About this exercise
The answer is to be an exact copy of the lines below running from the line with "Click the Accepted" down to the line with "Task: Click the QC button in top bar", both ends included, and nothing more.
#### Data provided
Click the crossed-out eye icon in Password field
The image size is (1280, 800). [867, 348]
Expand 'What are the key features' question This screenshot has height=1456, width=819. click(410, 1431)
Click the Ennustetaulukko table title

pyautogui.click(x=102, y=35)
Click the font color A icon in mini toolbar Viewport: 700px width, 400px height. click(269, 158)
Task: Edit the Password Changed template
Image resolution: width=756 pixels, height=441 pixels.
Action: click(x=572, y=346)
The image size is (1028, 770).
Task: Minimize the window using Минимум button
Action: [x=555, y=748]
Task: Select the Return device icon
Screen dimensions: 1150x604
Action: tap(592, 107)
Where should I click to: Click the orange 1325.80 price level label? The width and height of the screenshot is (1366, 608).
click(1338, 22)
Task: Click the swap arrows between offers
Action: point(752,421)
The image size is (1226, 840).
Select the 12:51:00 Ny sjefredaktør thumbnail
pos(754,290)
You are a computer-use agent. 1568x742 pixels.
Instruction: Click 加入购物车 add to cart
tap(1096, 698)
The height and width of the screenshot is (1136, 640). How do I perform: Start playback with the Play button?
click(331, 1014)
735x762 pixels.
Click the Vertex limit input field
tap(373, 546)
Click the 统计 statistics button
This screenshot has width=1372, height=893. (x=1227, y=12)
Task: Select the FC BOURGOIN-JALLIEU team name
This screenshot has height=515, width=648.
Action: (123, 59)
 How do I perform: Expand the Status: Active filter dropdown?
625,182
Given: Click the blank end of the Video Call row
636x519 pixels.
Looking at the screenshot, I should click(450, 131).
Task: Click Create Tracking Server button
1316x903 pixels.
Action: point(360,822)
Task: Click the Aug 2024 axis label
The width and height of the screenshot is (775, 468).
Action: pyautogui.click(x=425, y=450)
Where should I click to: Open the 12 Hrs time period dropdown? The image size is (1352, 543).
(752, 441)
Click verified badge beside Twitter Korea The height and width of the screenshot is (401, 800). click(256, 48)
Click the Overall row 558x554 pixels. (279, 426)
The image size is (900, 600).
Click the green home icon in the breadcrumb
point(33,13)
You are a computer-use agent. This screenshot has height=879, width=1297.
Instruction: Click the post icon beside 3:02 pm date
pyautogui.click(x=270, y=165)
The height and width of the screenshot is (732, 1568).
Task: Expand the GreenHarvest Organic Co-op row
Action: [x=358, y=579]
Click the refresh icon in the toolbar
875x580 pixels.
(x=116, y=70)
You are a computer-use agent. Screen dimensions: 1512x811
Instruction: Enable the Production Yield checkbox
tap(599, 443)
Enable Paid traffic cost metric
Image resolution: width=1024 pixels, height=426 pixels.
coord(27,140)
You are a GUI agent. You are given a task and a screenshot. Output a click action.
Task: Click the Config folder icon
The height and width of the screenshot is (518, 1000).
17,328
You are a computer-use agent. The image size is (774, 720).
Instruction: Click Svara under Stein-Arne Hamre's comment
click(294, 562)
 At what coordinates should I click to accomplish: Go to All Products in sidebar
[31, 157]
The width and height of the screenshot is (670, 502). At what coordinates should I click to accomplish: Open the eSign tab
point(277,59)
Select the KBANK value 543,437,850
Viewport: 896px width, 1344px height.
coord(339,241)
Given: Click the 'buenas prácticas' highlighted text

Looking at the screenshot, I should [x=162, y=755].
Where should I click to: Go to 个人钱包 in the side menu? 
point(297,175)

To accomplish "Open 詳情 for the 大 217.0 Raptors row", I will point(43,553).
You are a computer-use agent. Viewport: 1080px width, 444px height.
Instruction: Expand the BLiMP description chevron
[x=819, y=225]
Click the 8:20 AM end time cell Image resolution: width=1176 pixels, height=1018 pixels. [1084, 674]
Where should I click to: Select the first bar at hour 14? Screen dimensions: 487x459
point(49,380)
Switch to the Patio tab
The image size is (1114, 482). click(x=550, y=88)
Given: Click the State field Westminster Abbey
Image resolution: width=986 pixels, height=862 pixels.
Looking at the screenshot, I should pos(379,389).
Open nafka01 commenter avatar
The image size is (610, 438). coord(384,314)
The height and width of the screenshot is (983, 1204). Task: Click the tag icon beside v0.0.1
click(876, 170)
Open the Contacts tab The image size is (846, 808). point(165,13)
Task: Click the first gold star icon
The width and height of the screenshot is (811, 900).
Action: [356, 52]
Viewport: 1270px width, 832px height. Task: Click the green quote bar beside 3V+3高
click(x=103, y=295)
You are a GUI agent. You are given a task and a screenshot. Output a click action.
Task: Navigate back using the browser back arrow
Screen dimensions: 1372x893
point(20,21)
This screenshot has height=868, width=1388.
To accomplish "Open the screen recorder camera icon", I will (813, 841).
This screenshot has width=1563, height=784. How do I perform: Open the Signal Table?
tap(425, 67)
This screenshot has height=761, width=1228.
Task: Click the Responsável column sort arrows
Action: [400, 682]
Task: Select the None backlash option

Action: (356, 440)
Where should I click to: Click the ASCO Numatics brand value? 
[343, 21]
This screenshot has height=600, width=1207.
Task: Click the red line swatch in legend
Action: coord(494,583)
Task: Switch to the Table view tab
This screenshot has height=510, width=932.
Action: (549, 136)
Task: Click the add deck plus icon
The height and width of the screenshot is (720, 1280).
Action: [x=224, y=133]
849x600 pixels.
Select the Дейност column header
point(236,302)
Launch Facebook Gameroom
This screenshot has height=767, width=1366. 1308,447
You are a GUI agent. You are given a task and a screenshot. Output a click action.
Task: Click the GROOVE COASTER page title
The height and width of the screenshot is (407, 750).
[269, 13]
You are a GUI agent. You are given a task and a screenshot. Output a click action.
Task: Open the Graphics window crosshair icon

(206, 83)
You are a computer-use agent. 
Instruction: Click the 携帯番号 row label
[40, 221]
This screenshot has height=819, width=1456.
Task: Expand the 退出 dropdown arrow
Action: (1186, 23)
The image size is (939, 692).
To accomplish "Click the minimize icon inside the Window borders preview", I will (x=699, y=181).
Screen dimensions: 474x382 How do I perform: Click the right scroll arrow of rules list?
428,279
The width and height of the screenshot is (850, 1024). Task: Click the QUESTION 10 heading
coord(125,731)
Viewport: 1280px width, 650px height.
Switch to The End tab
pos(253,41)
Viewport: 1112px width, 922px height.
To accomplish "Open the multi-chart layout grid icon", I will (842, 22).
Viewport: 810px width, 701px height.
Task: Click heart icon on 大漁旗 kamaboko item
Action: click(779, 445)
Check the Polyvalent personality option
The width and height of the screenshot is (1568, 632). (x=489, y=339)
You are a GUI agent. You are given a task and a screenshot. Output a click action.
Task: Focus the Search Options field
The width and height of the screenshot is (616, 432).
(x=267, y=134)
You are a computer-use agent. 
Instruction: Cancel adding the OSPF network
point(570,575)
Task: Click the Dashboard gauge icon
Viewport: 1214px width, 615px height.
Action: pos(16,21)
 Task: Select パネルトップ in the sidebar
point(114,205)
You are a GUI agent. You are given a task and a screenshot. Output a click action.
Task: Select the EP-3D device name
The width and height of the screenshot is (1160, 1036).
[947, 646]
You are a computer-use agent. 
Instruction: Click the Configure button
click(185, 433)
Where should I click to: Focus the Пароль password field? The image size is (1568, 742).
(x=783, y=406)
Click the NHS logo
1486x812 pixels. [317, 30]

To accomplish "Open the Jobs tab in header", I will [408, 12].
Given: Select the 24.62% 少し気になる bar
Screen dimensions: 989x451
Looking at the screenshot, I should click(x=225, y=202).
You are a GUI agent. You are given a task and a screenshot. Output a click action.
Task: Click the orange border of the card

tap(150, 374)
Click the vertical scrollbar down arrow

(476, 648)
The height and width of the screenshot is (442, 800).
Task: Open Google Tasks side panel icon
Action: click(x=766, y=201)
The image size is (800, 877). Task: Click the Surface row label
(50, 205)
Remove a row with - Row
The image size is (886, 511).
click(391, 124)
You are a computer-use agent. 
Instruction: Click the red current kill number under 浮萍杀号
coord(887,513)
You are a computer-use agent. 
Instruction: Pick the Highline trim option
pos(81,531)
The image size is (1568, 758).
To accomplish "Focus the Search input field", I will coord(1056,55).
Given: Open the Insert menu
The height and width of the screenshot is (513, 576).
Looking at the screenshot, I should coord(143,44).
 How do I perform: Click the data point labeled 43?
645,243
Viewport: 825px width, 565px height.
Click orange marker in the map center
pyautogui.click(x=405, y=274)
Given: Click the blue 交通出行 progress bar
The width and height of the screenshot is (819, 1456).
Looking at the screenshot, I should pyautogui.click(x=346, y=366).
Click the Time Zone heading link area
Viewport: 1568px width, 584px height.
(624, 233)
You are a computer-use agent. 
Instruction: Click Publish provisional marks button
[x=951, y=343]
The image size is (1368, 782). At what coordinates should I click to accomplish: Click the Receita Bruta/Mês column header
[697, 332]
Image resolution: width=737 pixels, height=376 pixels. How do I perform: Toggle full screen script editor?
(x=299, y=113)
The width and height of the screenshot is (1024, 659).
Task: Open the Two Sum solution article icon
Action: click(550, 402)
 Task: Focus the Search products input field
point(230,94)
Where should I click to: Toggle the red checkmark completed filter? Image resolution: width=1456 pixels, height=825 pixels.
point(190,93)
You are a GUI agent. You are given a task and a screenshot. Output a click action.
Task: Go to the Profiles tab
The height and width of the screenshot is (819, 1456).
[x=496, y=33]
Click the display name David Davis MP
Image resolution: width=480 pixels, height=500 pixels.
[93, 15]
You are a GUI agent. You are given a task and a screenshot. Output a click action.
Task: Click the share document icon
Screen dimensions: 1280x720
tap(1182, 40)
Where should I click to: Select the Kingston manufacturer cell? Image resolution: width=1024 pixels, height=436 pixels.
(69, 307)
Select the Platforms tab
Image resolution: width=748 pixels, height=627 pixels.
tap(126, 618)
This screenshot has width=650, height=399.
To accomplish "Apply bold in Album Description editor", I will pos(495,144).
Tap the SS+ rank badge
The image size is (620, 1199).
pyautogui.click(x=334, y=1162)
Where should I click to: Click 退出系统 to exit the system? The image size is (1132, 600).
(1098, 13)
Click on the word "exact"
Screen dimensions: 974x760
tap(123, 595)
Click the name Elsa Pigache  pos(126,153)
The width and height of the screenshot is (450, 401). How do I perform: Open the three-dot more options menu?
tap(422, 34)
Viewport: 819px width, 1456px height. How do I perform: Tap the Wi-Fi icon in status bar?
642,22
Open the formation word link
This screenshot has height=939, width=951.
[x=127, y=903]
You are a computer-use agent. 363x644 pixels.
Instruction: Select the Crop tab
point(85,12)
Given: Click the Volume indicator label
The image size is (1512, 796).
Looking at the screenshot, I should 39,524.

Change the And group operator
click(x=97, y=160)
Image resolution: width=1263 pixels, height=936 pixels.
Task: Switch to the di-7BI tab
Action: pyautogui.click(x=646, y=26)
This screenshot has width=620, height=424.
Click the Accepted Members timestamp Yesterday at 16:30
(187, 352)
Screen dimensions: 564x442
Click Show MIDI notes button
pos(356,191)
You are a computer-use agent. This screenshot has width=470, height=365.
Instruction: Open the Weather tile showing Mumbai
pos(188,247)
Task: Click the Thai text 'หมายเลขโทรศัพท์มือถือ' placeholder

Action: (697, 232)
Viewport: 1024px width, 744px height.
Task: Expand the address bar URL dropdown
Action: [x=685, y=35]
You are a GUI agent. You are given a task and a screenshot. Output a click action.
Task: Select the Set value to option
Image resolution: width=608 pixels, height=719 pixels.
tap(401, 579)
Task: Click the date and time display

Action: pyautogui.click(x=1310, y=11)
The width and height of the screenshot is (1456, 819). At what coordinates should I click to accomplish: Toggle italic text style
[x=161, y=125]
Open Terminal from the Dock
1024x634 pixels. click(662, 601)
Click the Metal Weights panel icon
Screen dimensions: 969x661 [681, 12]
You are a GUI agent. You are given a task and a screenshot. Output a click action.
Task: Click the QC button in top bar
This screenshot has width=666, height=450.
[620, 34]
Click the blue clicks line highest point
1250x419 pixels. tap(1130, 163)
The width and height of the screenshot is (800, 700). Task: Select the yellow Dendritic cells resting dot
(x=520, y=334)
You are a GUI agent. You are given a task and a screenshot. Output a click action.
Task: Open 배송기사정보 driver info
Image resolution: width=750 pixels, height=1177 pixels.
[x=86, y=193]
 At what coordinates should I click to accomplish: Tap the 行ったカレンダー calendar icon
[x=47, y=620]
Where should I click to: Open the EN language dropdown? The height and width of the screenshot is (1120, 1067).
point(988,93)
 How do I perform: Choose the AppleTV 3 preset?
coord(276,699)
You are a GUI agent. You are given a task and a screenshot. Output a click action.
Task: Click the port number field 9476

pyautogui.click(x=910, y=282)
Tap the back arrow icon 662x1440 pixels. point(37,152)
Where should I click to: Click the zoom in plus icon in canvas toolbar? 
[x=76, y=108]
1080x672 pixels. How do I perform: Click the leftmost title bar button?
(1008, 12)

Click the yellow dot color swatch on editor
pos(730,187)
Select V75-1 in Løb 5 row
########
Result below
Click the Accepted Members timestamp Yesterday at 16:30
(187, 352)
Screen dimensions: 564x442
Click Show MIDI notes button
pos(356,191)
You are a computer-use agent. This screenshot has width=470, height=365.
Instruction: Open the Weather tile showing Mumbai
pos(188,247)
Task: Click the Thai text 'หมายเลขโทรศัพท์มือถือ' placeholder

Action: (697, 232)
Viewport: 1024px width, 744px height.
Task: Expand the address bar URL dropdown
Action: [x=685, y=35]
You are a GUI agent. You are given a task and a screenshot. Output a click action.
Task: Select the Set value to option
Image resolution: width=608 pixels, height=719 pixels.
tap(401, 579)
Task: Click the date and time display

Action: pyautogui.click(x=1310, y=11)
The width and height of the screenshot is (1456, 819). At what coordinates should I click to accomplish: Toggle italic text style
[x=161, y=125]
Open Terminal from the Dock
1024x634 pixels. click(662, 601)
Click the Metal Weights panel icon
Screen dimensions: 969x661 [681, 12]
You are a GUI agent. You are given a task and a screenshot. Output a click action.
Task: Click the QC button in top bar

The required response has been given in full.